DATA UNDER STUDY
----------------------------------------
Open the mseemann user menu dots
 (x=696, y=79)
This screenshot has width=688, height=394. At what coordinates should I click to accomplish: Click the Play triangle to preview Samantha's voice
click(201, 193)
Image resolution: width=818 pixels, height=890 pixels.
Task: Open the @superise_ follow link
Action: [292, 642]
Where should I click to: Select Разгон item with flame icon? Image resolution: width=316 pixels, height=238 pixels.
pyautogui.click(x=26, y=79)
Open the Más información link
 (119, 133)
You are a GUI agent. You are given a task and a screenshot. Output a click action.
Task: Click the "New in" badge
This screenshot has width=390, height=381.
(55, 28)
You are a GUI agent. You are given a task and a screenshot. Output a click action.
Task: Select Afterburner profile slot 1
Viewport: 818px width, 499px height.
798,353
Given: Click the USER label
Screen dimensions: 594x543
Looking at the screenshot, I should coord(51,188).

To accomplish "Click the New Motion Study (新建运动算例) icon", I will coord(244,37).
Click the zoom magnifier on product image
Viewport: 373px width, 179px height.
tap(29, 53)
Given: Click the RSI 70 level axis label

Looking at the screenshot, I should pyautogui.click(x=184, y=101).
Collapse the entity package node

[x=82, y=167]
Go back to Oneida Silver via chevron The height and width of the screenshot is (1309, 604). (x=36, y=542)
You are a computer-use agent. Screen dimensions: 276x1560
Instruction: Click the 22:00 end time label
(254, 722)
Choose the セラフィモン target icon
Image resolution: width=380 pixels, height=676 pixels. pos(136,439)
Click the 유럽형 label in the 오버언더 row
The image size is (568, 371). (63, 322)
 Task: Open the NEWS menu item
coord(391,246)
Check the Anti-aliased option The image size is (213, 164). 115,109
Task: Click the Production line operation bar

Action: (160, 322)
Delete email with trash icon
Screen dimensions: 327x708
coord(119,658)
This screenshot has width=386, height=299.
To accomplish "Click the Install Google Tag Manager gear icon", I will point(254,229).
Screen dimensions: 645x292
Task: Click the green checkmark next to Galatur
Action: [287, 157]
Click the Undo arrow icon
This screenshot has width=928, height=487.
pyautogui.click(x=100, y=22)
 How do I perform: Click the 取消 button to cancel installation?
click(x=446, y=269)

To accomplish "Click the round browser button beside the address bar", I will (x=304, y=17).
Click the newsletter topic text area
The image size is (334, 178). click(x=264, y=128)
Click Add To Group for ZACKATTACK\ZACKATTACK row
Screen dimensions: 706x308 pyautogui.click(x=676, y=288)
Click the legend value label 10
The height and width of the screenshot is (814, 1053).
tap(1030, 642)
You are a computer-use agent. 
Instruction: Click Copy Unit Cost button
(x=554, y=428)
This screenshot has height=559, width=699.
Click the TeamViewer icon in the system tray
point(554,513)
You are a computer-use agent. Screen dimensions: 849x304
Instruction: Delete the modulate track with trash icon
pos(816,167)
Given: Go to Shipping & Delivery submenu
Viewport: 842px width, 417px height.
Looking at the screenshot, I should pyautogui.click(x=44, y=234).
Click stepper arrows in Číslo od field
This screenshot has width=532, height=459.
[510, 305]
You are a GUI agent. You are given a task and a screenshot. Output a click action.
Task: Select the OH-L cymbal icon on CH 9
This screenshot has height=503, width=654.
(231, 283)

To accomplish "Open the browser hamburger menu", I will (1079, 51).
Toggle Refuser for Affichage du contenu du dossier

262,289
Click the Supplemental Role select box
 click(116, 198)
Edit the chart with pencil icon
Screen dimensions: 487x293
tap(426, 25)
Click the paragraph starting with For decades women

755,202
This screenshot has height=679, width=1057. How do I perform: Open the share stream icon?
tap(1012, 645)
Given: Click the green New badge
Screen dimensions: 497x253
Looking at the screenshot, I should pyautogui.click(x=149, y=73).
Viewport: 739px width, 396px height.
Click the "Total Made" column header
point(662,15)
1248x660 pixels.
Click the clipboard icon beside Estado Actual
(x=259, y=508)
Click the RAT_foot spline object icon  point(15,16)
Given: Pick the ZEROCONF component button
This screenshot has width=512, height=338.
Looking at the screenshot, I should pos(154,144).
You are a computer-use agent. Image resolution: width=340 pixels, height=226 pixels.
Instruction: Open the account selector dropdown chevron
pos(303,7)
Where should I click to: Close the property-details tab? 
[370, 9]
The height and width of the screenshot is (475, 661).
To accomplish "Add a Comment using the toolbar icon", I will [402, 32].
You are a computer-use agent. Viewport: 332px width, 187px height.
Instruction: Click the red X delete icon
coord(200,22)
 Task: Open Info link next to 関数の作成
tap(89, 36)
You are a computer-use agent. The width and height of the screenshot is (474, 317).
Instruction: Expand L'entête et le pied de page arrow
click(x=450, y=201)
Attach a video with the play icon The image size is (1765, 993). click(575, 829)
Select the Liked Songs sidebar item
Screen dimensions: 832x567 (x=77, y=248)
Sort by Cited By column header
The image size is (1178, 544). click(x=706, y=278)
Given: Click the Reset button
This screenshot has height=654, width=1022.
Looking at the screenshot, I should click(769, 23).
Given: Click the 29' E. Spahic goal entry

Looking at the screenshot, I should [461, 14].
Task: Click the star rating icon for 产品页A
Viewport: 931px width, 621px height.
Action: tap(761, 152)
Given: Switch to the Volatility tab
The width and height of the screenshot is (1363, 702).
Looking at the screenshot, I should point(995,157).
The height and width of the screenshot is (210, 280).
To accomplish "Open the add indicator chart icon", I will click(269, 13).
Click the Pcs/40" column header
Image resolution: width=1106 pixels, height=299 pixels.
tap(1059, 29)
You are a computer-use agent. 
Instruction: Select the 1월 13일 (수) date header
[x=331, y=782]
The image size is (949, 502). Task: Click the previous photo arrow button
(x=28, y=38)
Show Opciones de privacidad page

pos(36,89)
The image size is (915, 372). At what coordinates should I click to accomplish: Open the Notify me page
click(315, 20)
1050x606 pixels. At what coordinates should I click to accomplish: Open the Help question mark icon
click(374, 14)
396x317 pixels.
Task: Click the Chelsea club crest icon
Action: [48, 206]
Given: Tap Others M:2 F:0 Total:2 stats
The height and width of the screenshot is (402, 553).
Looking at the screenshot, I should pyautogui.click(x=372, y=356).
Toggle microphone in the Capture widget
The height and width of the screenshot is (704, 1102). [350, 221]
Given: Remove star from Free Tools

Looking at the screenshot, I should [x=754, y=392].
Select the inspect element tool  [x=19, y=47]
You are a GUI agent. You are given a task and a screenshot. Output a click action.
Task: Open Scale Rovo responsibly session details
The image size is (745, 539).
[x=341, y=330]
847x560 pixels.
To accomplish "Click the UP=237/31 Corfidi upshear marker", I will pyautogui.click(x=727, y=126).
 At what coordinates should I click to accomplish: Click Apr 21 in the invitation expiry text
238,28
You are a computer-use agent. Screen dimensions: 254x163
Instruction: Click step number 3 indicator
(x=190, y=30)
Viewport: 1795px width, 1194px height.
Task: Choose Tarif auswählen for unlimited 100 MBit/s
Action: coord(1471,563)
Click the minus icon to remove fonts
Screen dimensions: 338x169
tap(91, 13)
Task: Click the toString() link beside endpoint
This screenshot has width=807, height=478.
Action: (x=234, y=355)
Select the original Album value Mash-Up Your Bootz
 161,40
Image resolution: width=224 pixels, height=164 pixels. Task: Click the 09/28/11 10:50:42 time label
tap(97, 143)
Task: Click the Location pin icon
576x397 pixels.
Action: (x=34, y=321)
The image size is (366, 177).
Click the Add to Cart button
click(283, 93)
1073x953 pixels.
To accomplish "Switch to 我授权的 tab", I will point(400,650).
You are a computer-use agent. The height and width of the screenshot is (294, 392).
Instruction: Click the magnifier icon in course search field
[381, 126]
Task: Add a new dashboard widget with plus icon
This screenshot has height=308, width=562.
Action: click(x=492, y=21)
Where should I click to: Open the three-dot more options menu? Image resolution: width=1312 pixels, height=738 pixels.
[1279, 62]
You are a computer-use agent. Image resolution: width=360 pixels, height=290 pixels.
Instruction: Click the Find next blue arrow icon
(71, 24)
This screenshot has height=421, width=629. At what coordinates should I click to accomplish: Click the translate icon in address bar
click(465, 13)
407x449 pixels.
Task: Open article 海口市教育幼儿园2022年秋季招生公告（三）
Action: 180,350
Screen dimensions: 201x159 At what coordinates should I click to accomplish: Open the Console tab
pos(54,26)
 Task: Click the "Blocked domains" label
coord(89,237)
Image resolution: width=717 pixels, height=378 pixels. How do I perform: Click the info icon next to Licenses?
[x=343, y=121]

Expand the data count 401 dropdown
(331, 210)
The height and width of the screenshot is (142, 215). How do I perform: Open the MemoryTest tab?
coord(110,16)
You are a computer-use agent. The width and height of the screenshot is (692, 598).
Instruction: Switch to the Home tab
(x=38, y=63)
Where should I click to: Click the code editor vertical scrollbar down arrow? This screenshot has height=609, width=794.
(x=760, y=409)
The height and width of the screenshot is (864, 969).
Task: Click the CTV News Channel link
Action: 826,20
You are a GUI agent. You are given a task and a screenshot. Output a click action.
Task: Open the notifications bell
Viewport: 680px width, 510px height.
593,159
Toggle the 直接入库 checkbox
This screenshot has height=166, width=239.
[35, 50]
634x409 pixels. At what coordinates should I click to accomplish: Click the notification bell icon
----------------------------------------
EXERCISE DIRECTIONS
What you return should be exactly the lines above, starting at the one with "You are a computer-use agent. Screen dimensions: 276x1560" and ending at the one with "You are a computer-use agent. Screen dimensions: 849x304", and nothing else.

FINAL ANSWER
You are a computer-use agent. Screen dimensions: 276x1560
Instruction: Click the 22:00 end time label
(254, 722)
Choose the セラフィモン target icon
Image resolution: width=380 pixels, height=676 pixels. pos(136,439)
Click the 유럽형 label in the 오버언더 row
The image size is (568, 371). (63, 322)
 Task: Open the NEWS menu item
coord(391,246)
Check the Anti-aliased option The image size is (213, 164). 115,109
Task: Click the Production line operation bar

Action: (160, 322)
Delete email with trash icon
Screen dimensions: 327x708
coord(119,658)
This screenshot has width=386, height=299.
To accomplish "Click the Install Google Tag Manager gear icon", I will point(254,229).
Screen dimensions: 645x292
Task: Click the green checkmark next to Galatur
Action: [287, 157]
Click the Undo arrow icon
This screenshot has width=928, height=487.
pyautogui.click(x=100, y=22)
 How do I perform: Click the 取消 button to cancel installation?
click(x=446, y=269)

To accomplish "Click the round browser button beside the address bar", I will (x=304, y=17).
Click the newsletter topic text area
The image size is (334, 178). click(x=264, y=128)
Click Add To Group for ZACKATTACK\ZACKATTACK row
Screen dimensions: 706x308 pyautogui.click(x=676, y=288)
Click the legend value label 10
The height and width of the screenshot is (814, 1053).
tap(1030, 642)
You are a computer-use agent. 
Instruction: Click Copy Unit Cost button
(x=554, y=428)
This screenshot has height=559, width=699.
Click the TeamViewer icon in the system tray
point(554,513)
You are a computer-use agent. Screen dimensions: 849x304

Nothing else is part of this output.